**Your assignment**: Only the stretch below from the line holding "Go to Devin, Champion of Small profile name" through the line holding "Open the Теханализ tab" should be restated, word for word and with both ends included; pictures stay out.

**Given information**:
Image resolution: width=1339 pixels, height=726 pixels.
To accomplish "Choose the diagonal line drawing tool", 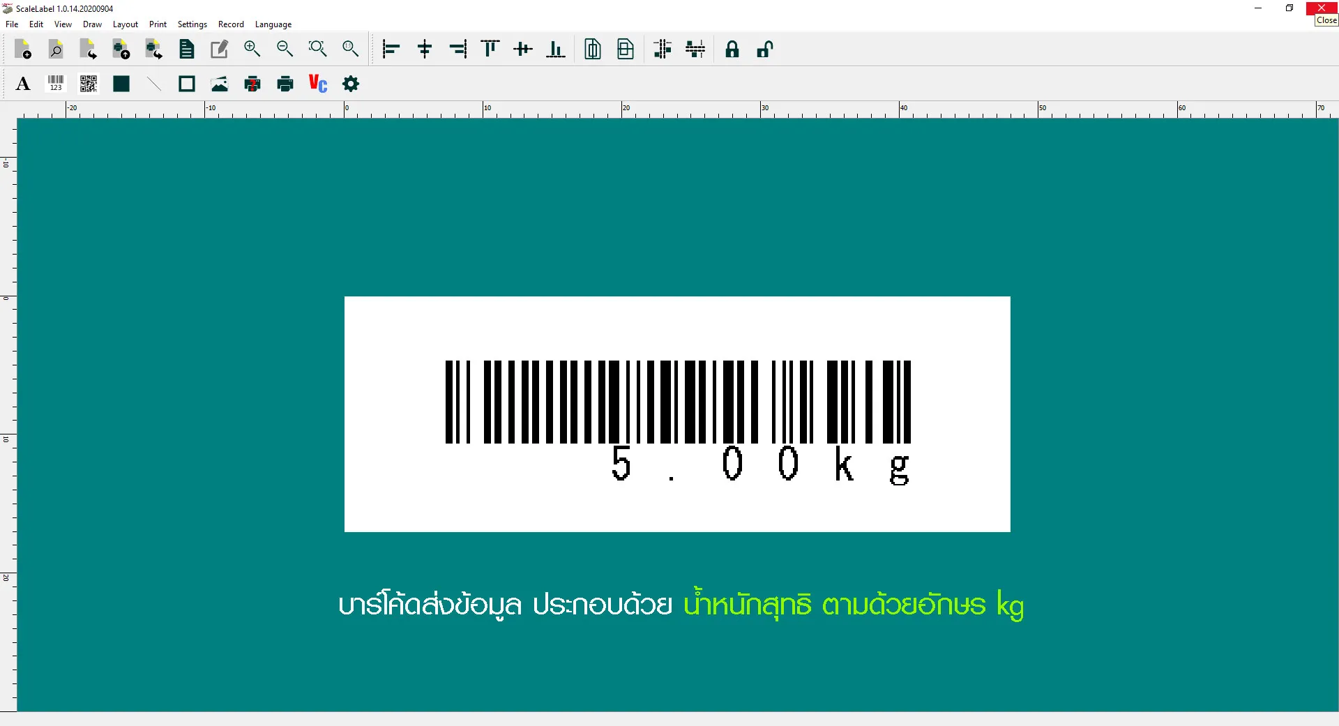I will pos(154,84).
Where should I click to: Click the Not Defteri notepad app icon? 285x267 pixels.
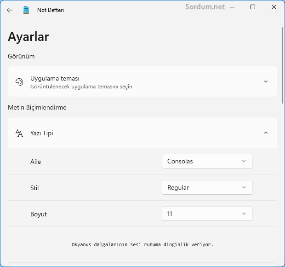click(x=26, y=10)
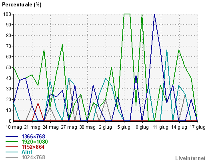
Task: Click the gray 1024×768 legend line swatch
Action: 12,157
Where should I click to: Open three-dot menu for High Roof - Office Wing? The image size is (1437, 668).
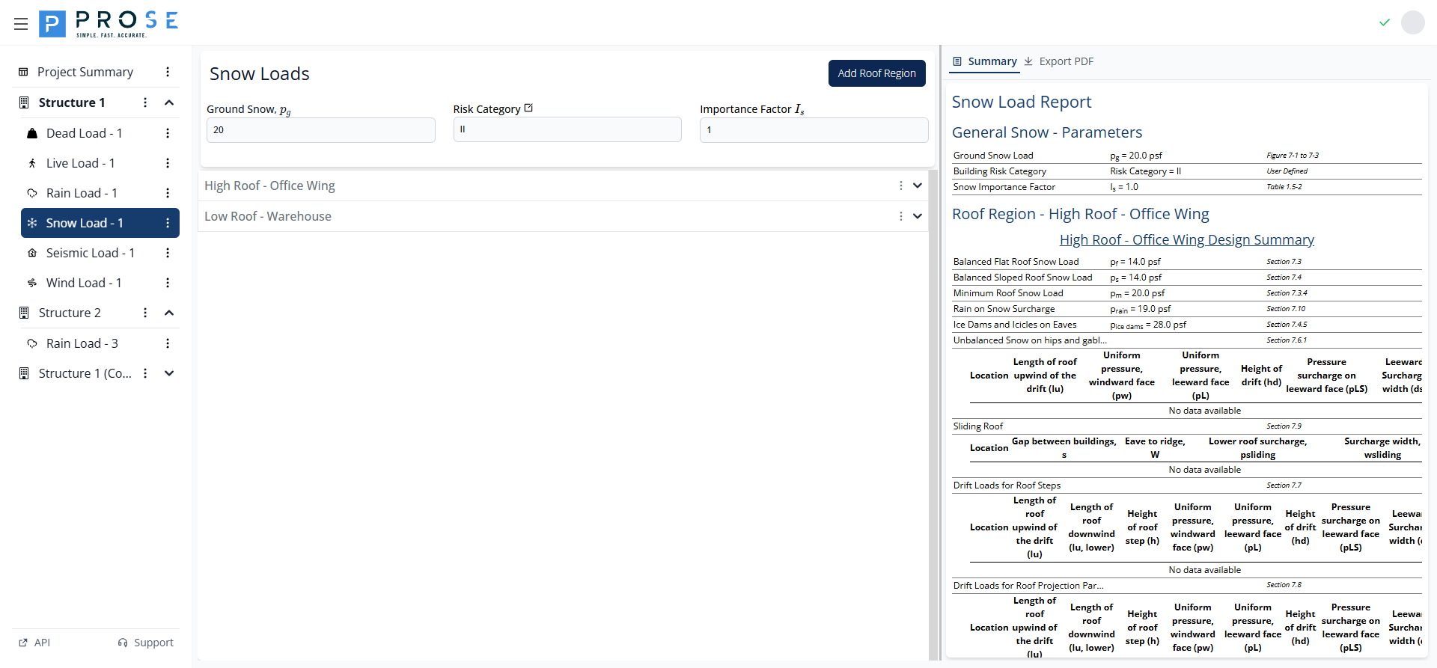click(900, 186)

* * *

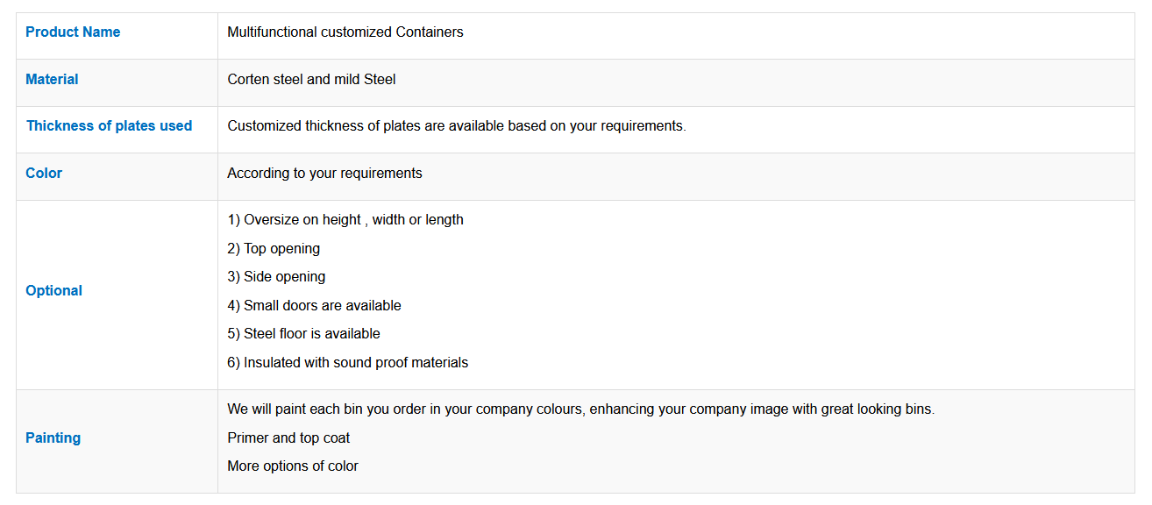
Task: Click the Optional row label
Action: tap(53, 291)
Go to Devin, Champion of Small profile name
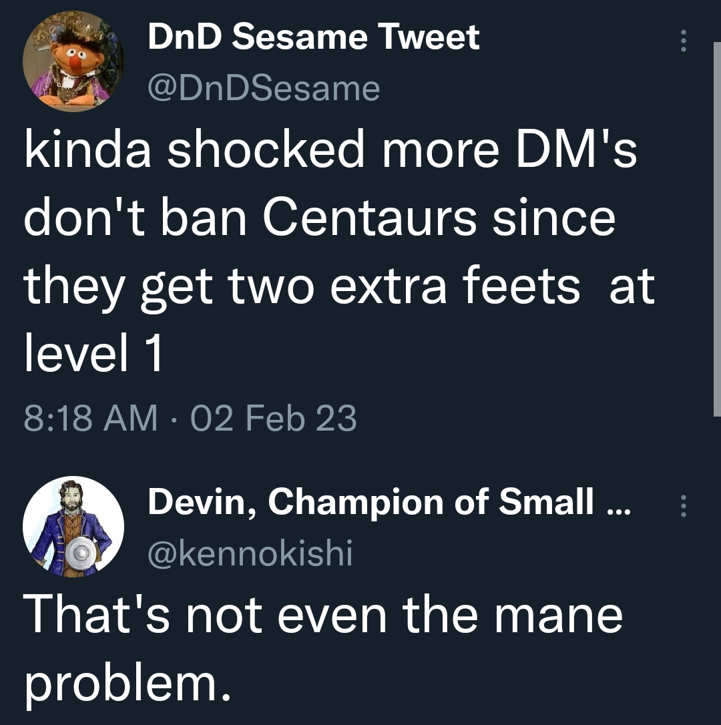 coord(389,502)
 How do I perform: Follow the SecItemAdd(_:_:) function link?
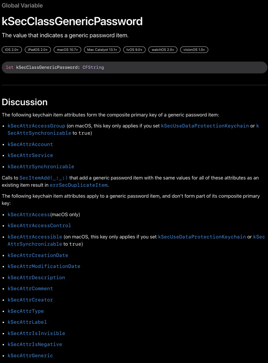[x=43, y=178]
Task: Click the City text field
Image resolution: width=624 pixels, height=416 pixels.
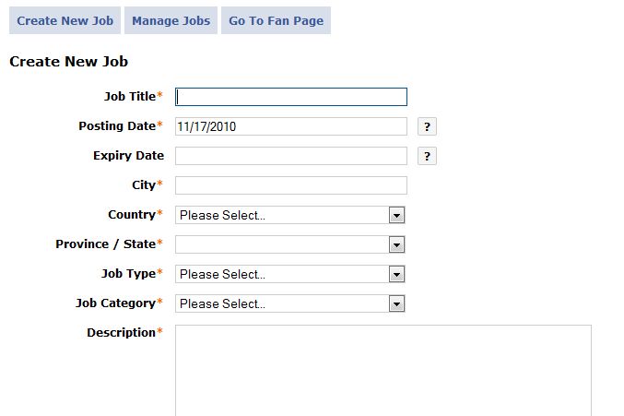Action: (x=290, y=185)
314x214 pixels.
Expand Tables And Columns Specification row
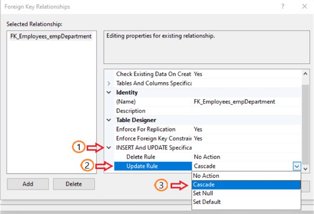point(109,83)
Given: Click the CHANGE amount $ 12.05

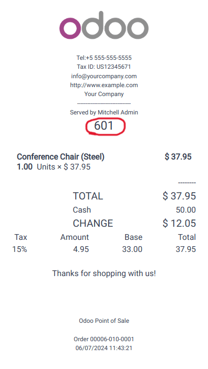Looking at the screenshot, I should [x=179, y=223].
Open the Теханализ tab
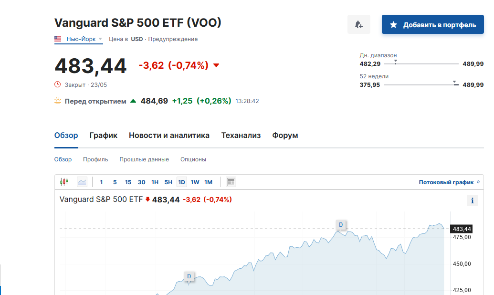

...

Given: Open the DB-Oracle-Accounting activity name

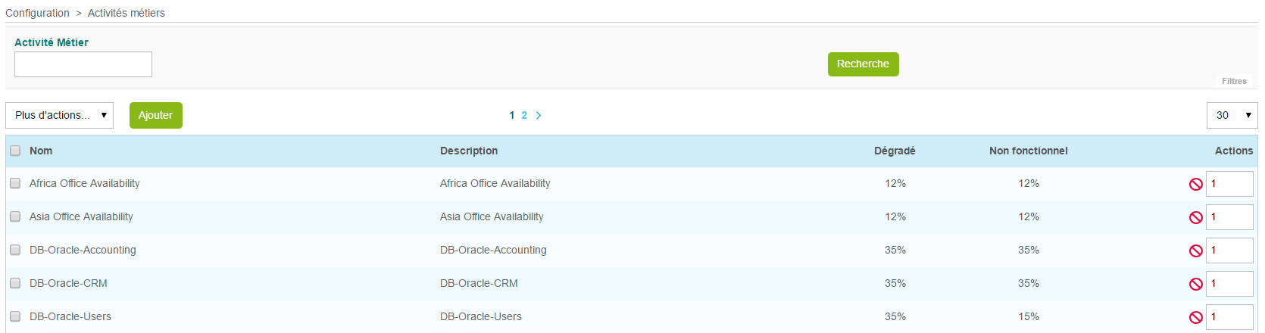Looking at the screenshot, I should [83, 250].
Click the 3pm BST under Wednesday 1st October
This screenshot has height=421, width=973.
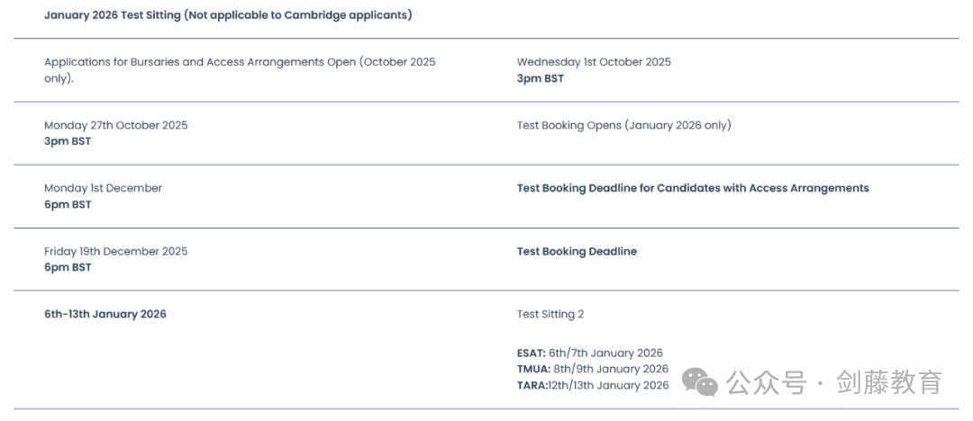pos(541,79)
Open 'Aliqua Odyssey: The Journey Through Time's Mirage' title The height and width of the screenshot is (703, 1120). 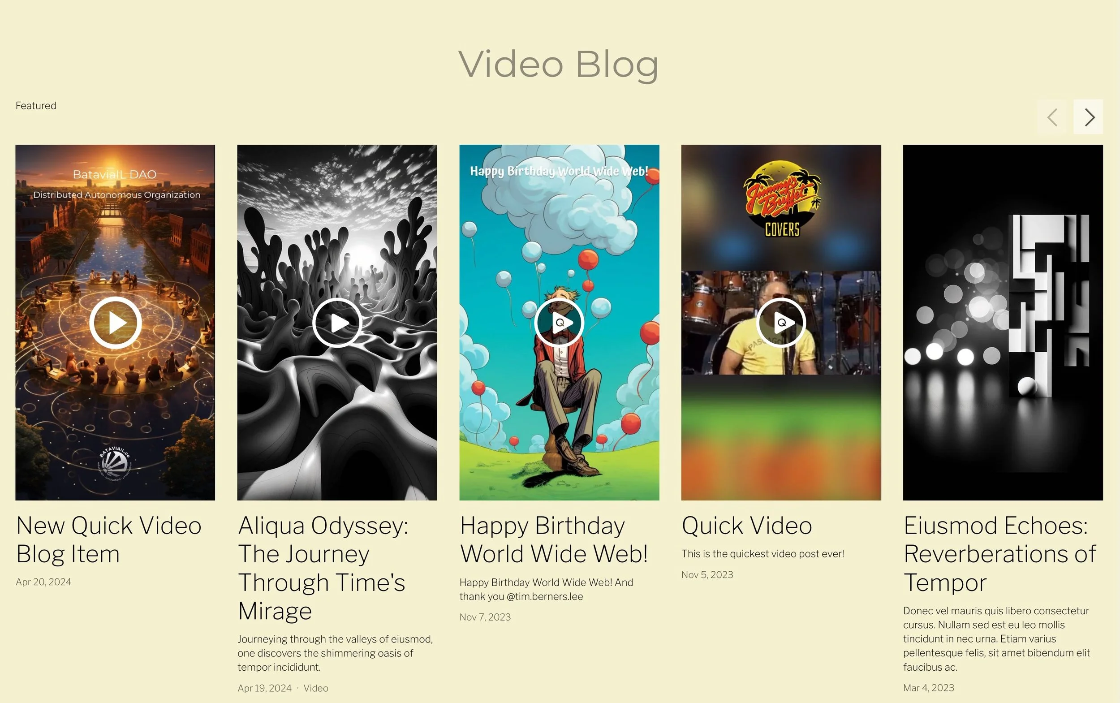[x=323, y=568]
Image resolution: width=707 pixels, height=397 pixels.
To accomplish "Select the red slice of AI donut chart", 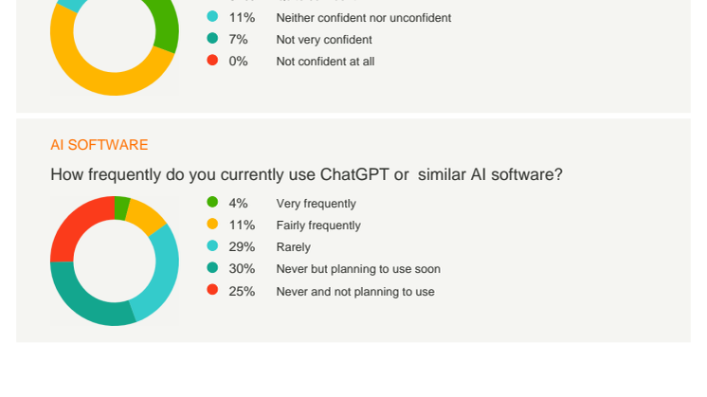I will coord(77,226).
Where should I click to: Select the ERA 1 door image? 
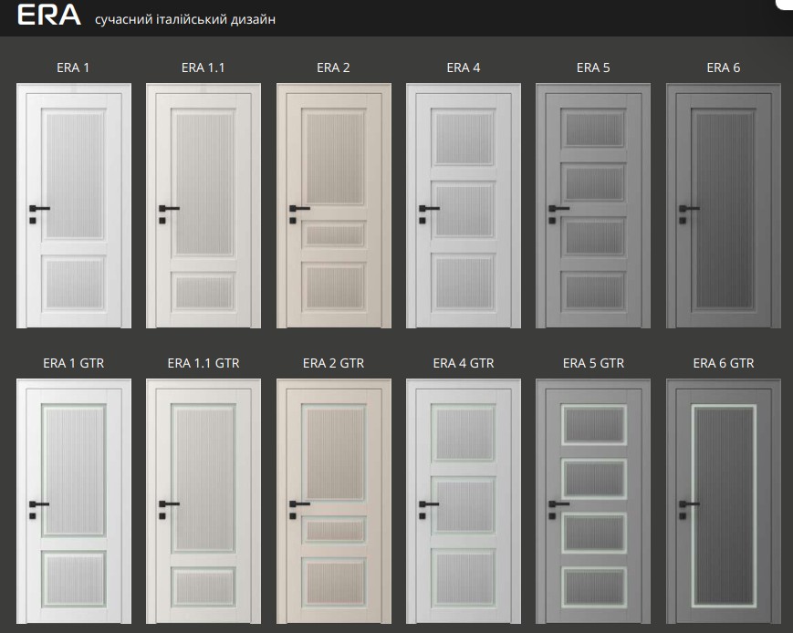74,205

**Answer section**:
Go to Devin, Champion of Small profile name
 coord(389,502)
 How do I perform: Follow the SecItemAdd(_:_:) function link?
[x=43, y=178]
Task: Click the City text field
Image resolution: width=624 pixels, height=416 pixels.
Action: (x=290, y=185)
314x214 pixels.
Expand Tables And Columns Specification row
point(109,83)
Given: Click the CHANGE amount $ 12.05

Looking at the screenshot, I should [x=179, y=223].
Open the Теханализ tab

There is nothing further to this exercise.